▼▼▼
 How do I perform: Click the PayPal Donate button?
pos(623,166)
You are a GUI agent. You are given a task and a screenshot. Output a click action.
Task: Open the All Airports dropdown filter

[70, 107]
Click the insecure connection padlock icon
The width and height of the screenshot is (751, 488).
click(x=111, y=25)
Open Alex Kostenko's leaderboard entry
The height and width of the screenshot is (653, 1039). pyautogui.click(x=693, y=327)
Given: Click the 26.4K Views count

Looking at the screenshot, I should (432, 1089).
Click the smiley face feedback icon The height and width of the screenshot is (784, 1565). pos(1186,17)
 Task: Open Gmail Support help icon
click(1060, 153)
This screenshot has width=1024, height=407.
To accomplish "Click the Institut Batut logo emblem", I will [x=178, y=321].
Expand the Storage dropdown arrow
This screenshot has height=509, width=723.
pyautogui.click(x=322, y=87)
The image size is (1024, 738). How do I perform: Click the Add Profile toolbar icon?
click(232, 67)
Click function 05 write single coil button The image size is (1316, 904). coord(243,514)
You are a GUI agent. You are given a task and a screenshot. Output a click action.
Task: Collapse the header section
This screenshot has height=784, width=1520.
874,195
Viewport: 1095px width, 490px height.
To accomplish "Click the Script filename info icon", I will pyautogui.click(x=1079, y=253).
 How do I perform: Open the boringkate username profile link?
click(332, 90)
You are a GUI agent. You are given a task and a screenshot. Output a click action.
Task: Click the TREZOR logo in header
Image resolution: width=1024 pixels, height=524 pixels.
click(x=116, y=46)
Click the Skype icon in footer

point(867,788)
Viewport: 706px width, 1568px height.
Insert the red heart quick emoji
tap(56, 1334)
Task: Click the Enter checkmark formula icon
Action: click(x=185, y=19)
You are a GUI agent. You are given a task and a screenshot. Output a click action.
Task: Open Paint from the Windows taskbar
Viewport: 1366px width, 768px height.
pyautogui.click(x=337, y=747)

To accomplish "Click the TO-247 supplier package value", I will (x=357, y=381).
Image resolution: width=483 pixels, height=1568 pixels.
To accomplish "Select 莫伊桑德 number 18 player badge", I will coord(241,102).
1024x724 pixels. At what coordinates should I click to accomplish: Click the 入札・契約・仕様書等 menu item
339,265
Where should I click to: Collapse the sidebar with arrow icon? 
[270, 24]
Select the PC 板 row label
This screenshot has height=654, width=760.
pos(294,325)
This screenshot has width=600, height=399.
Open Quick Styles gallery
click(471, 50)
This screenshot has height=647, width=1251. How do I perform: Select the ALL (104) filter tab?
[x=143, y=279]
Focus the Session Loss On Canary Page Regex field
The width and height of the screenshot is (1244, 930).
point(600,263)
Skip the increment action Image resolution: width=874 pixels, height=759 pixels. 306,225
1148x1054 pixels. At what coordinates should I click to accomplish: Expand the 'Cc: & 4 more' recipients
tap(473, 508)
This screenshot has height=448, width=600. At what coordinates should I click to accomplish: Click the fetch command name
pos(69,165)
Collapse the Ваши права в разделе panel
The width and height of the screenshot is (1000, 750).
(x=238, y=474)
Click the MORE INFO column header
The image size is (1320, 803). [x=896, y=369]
▲▲▲
## Work item:
Write out the records again, exactly as given.

## Task result:
 How do I perform: Click the PayPal Donate button?
pos(623,166)
You are a GUI agent. You are given a task and a screenshot. Output a click action.
Task: Open the All Airports dropdown filter

[70, 107]
Click the insecure connection padlock icon
The width and height of the screenshot is (751, 488).
click(x=111, y=25)
Open Alex Kostenko's leaderboard entry
The height and width of the screenshot is (653, 1039). pyautogui.click(x=693, y=327)
Given: Click the 26.4K Views count

Looking at the screenshot, I should (432, 1089).
Click the smiley face feedback icon The height and width of the screenshot is (784, 1565). pos(1186,17)
 Task: Open Gmail Support help icon
click(1060, 153)
This screenshot has width=1024, height=407.
To accomplish "Click the Institut Batut logo emblem", I will [x=178, y=321].
Expand the Storage dropdown arrow
This screenshot has height=509, width=723.
pyautogui.click(x=322, y=87)
The image size is (1024, 738). How do I perform: Click the Add Profile toolbar icon?
click(232, 67)
Click function 05 write single coil button The image size is (1316, 904). coord(243,514)
You are a GUI agent. You are given a task and a screenshot. Output a click action.
Task: Collapse the header section
This screenshot has height=784, width=1520.
874,195
Viewport: 1095px width, 490px height.
To accomplish "Click the Script filename info icon", I will pyautogui.click(x=1079, y=253).
 How do I perform: Open the boringkate username profile link?
click(332, 90)
You are a GUI agent. You are given a task and a screenshot. Output a click action.
Task: Click the TREZOR logo in header
Image resolution: width=1024 pixels, height=524 pixels.
click(x=116, y=46)
Click the Skype icon in footer

point(867,788)
Viewport: 706px width, 1568px height.
Insert the red heart quick emoji
tap(56, 1334)
Task: Click the Enter checkmark formula icon
Action: click(x=185, y=19)
You are a GUI agent. You are given a task and a screenshot. Output a click action.
Task: Open Paint from the Windows taskbar
Viewport: 1366px width, 768px height.
pyautogui.click(x=337, y=747)

To accomplish "Click the TO-247 supplier package value", I will (x=357, y=381).
Image resolution: width=483 pixels, height=1568 pixels.
To accomplish "Select 莫伊桑德 number 18 player badge", I will coord(241,102).
1024x724 pixels. At what coordinates should I click to accomplish: Click the 入札・契約・仕様書等 menu item
339,265
Where should I click to: Collapse the sidebar with arrow icon? 
[270, 24]
Select the PC 板 row label
This screenshot has height=654, width=760.
pos(294,325)
This screenshot has width=600, height=399.
Open Quick Styles gallery
click(471, 50)
This screenshot has height=647, width=1251. How do I perform: Select the ALL (104) filter tab?
[x=143, y=279]
Focus the Session Loss On Canary Page Regex field
The width and height of the screenshot is (1244, 930).
point(600,263)
Skip the increment action Image resolution: width=874 pixels, height=759 pixels. 306,225
1148x1054 pixels. At what coordinates should I click to accomplish: Expand the 'Cc: & 4 more' recipients
tap(473, 508)
This screenshot has height=448, width=600. At what coordinates should I click to accomplish: Click the fetch command name
pos(69,165)
Collapse the Ваши права в разделе panel
The width and height of the screenshot is (1000, 750).
(x=238, y=474)
Click the MORE INFO column header
The image size is (1320, 803). [x=896, y=369]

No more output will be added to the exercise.